I did see a few results:

-Lana Keelty - 4:52  HER FIRST MARATHON – WELL DONE LANA!!

-Terri (Willie Gumula’s daughter) did her FIRST MARATHON at the Baltimore Marathon with her dad – Well done Daughter and Dad.

-Tom Goodridge – 4:54 – Broke the 5 hr barrier for the first time PR 5:43

-Bill Rogers – 4:52 – Ditto.

-This past Saturday was a great day for a long run – or even a marathon J  Low 50’s in the morning, going up to the 60’s, with low humidity.

-This week is one of the most important for any long distance runner – the post event recovery.  What you do this week will determine how soon you will be able to run hard again.  If you recover properly, you can get back to a steady routing of tempo runs, track sessions, and long runs WITH THE SAME LEVEL OF ENERGY (i.e performance) as you had at the peak of your marathon training.  The KEY is not to start any higher intensity (Zone 4 – 80%) or long (over an hour) runs until you are fully recovered.  If you rush it and start training too hard too soon because you have another race coming up (RICHMOND, NCR, JFK) all you will do is prolong getting back to your peak with sub-par workouts.

RECOVERY is another area where no two runners are alike.  Some recover quickly, some take longer.  If you ever need to focus on and be objective about paying attention to “how you feel”, there will not be a more important time than now. 

-Get plenty of rest; i.e. more sleep – skip the Late News and turn out the lights earlier

-Continue to rehydrate

-Get extra carbohydrates and a little higher percentage of protein  - NOT larger quantities.  I used to wonder why I put on 5 lbs the week after a long race.  I finally realized I was “treating” myself ALL WEEK with extra helpings, more and larger desserts – DUH!!  Give yourself one, maybe two days of reward, then get back to the plan.

Wednesday Track Session -   START 6:00pm  This should be the peaking track session for those doing RICHMOND . Do 8 x 800 repeats  with 1 lap recovery.  Remember – keep all at the same pace. Be consistent. At this point you are not trying to make get stronger or faster – that work has been done (or not). Now you want to start the taper theme of giving your muscles recovery time while still keeping the ‘muscle memory’ for running quicker. THEY ARE IMPORTANT.

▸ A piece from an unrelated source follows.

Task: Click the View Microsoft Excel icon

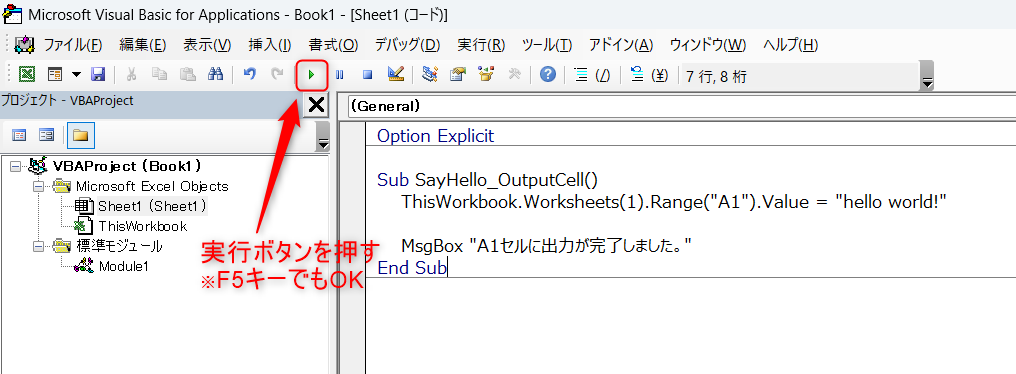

Saturday Run –  ***START AT 6:30am. **** This is for those doing later (you still have time for two more long-ish runs.  PHILA- 16 or18 miles, NEW YORK-16/18 miles, RICMOND – 14 miles) . Those doing these later marathons, you have done your long runs, start your Taper.  MCM’ers do a 8 or10 mile run ONLY if you feel well rested.  You will notice you feel more tired than you expect.

Sunday Trail Run –Start at 8:00 am for one loop of the AHS trail.

****-We are looking at Saturday 6 December for our annual Post Marathon Party  date and location.  Here are the options;

-         Pot Luck at BAY RIDGE POOL HOUSE (will require a $10/person cover charge to rent the room)

-         SQUISITO’S

-         GORDON BIRES (in the Annapolis Towne Center)

-         FADO’S

-         BOATYARD (in Eastport)

LET ME KNOW YOUR PREFERENCE>

Thanks to Tom Goodridge for picking up our Moore’s Marines shirts. MCM runners should have picked theirs up at the Expo.  I will be scoring the Big Vanilla 5k at Quiet Waters Saturday morning but will try to get the shirts to someone that will be at Truman.  Let me know if you want to work out some time individually to get your shirt.

Again; Tom Nelson has constructed a site to show our routes and water stop locations for the long run coming up each week.  Check back to the following website later in the week for the latest info on water support:  http://www.runningahead.com/groups/truman/Forum


"The only one who can tell you 'you can't ' is you. And you don't have to listen."